> **Task to complete**
Each entry below should be retyped exactly, with nothing omitted.
┌─ Task material
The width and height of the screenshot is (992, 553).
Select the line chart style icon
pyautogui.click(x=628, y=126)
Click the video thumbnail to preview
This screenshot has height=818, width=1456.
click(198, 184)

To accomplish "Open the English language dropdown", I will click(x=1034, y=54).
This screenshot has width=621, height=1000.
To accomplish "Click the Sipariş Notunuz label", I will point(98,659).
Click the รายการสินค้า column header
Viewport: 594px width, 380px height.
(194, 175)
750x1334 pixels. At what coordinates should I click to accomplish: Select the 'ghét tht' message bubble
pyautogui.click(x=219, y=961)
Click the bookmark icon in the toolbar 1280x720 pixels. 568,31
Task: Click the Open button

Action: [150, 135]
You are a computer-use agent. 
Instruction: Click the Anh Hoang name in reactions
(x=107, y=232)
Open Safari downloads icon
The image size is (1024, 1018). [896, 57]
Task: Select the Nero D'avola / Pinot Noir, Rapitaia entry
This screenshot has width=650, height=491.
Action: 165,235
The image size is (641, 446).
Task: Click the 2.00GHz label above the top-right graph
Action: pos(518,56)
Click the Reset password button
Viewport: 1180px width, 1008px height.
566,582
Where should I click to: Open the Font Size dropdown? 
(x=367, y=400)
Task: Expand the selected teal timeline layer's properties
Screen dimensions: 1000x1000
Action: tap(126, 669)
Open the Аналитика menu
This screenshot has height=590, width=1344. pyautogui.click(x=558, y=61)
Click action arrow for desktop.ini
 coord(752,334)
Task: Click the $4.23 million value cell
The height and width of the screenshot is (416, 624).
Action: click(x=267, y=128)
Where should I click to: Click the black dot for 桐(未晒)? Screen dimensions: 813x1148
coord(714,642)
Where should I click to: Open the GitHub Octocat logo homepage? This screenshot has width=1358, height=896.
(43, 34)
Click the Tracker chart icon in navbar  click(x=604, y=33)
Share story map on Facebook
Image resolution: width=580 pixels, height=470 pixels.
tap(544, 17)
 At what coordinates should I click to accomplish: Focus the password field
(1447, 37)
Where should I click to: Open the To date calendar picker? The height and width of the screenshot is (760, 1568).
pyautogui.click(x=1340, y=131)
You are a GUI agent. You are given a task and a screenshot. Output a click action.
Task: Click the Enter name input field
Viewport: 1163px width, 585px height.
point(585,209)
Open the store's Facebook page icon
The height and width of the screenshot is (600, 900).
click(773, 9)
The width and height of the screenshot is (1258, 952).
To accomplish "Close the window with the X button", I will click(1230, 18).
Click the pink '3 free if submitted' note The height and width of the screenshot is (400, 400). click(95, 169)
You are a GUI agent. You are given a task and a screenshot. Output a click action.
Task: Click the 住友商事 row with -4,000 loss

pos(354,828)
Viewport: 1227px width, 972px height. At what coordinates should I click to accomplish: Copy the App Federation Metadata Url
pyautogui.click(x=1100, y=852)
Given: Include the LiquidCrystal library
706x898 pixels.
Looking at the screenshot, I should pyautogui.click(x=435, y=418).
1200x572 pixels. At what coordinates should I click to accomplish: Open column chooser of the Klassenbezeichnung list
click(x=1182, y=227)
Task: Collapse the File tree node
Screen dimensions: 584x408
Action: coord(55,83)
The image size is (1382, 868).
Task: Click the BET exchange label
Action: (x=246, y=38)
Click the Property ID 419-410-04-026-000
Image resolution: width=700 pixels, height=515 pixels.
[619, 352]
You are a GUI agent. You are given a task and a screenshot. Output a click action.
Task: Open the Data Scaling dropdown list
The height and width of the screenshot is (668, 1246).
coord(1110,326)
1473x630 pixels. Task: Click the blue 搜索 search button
└─
> **Task solution**
The width and height of the screenshot is (992, 553).
Select the line chart style icon
pyautogui.click(x=628, y=126)
Click the video thumbnail to preview
This screenshot has height=818, width=1456.
click(198, 184)

To accomplish "Open the English language dropdown", I will click(x=1034, y=54).
This screenshot has width=621, height=1000.
To accomplish "Click the Sipariş Notunuz label", I will point(98,659).
Click the รายการสินค้า column header
Viewport: 594px width, 380px height.
(194, 175)
750x1334 pixels. At what coordinates should I click to accomplish: Select the 'ghét tht' message bubble
pyautogui.click(x=219, y=961)
Click the bookmark icon in the toolbar 1280x720 pixels. 568,31
Task: Click the Open button

Action: [150, 135]
You are a computer-use agent. 
Instruction: Click the Anh Hoang name in reactions
(x=107, y=232)
Open Safari downloads icon
The image size is (1024, 1018). [896, 57]
Task: Select the Nero D'avola / Pinot Noir, Rapitaia entry
This screenshot has width=650, height=491.
Action: 165,235
The image size is (641, 446).
Task: Click the 2.00GHz label above the top-right graph
Action: pos(518,56)
Click the Reset password button
Viewport: 1180px width, 1008px height.
566,582
Where should I click to: Open the Font Size dropdown? 
(x=367, y=400)
Task: Expand the selected teal timeline layer's properties
Screen dimensions: 1000x1000
Action: tap(126, 669)
Open the Аналитика menu
This screenshot has height=590, width=1344. pyautogui.click(x=558, y=61)
Click action arrow for desktop.ini
 coord(752,334)
Task: Click the $4.23 million value cell
The height and width of the screenshot is (416, 624).
Action: click(x=267, y=128)
Where should I click to: Click the black dot for 桐(未晒)? Screen dimensions: 813x1148
coord(714,642)
Where should I click to: Open the GitHub Octocat logo homepage? This screenshot has width=1358, height=896.
(43, 34)
Click the Tracker chart icon in navbar  click(x=604, y=33)
Share story map on Facebook
Image resolution: width=580 pixels, height=470 pixels.
tap(544, 17)
 At what coordinates should I click to accomplish: Focus the password field
(1447, 37)
Where should I click to: Open the To date calendar picker? The height and width of the screenshot is (760, 1568).
pyautogui.click(x=1340, y=131)
You are a GUI agent. You are given a task and a screenshot. Output a click action.
Task: Click the Enter name input field
Viewport: 1163px width, 585px height.
point(585,209)
Open the store's Facebook page icon
The height and width of the screenshot is (600, 900).
click(773, 9)
The width and height of the screenshot is (1258, 952).
To accomplish "Close the window with the X button", I will click(1230, 18).
Click the pink '3 free if submitted' note The height and width of the screenshot is (400, 400). click(95, 169)
You are a GUI agent. You are given a task and a screenshot. Output a click action.
Task: Click the 住友商事 row with -4,000 loss

pos(354,828)
Viewport: 1227px width, 972px height. At what coordinates should I click to accomplish: Copy the App Federation Metadata Url
pyautogui.click(x=1100, y=852)
Given: Include the LiquidCrystal library
706x898 pixels.
Looking at the screenshot, I should pyautogui.click(x=435, y=418).
1200x572 pixels. At what coordinates should I click to accomplish: Open column chooser of the Klassenbezeichnung list
click(x=1182, y=227)
Task: Collapse the File tree node
Screen dimensions: 584x408
Action: coord(55,83)
The image size is (1382, 868).
Task: Click the BET exchange label
Action: (x=246, y=38)
Click the Property ID 419-410-04-026-000
Image resolution: width=700 pixels, height=515 pixels.
[619, 352]
You are a GUI agent. You are given a task and a screenshot. Output a click action.
Task: Open the Data Scaling dropdown list
The height and width of the screenshot is (668, 1246).
coord(1110,326)
1473x630 pixels. Task: Click the blue 搜索 search button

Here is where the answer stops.